Reputation: 563
I have started learning Hadoop.I understood that HDFS provides distributed storage system and Mapreduce is for data processing.Now i ma reading Hadoop ecosystem. From the definition of Hive, it is a data ware house built on hadoop for providing SQL like interface.
My question is when hadoop provides HDFS which is falut tolerant , distributed then why hive? Does hive replaces HDFS?.
Does hive provide only sql interface or storage also?
Upvotes: 1
Views: 1284
Reputation: 1588
To answer your question in comment...
Hive can process structured (csv,txt etc) data & semi-structured(xml,json,parquet etc). It cannot process unstructured data like audio, video etc.
Note: Semi structured data can be handled in DDLs and also through spark to be put into Hive.
I encourage you to learn what is external and managed tables in hive too.
Happy learning.
Upvotes: 1
Reputation: 161
Hive does not replace HDFS. Hive provides sql type interface to data that is stored in HDFS. Its basically used for querying and analysis of data that is stored. Hive in a sense actually eliminates a lot of boiler plate code, that you would have to write if you were using mapreduce. for example just think of how you are going to create different types of joins(left, right, bucketed) or group by clause or any other sql clause in mapreduce and you will get your answer (you lines of code will easily scale to 100's ). Hive provides them out-of-the-box. You dont need to write those lengthy programs in mapreduce. Hive already does that for you.
One thing to note is, Hive itself uses Mapreduce behind the scenes. So any group by, count, join is converted to mapreduce jobs only. You can change this though to Tez/Spark.

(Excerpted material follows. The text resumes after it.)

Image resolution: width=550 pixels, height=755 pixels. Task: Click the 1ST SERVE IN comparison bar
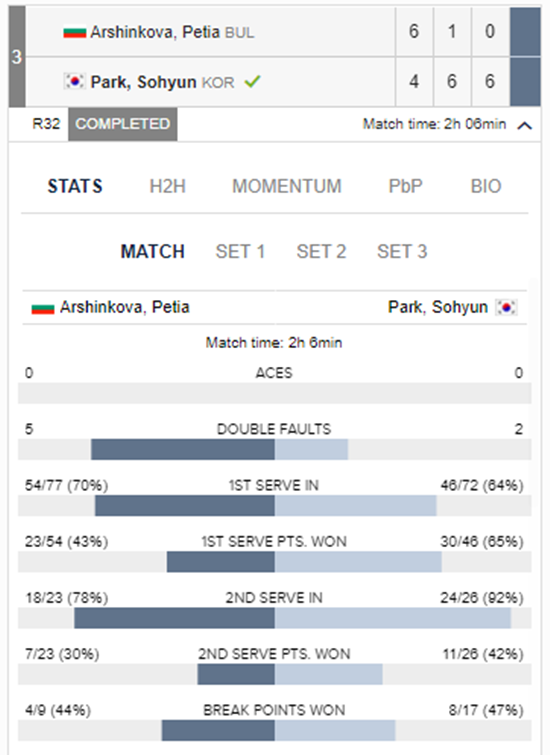(275, 506)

for your second question, hive does not provide any storage, it just uses a database (derby as default, MySQL would be a good choice if you want to use a different db) as a metastore just to store the metadata related to the tables, partitions, views, buckets etc.. (metadata is like location of tables, type of data stored in tables, partitions info of the tables, created date, modified date etc..) you create with hive.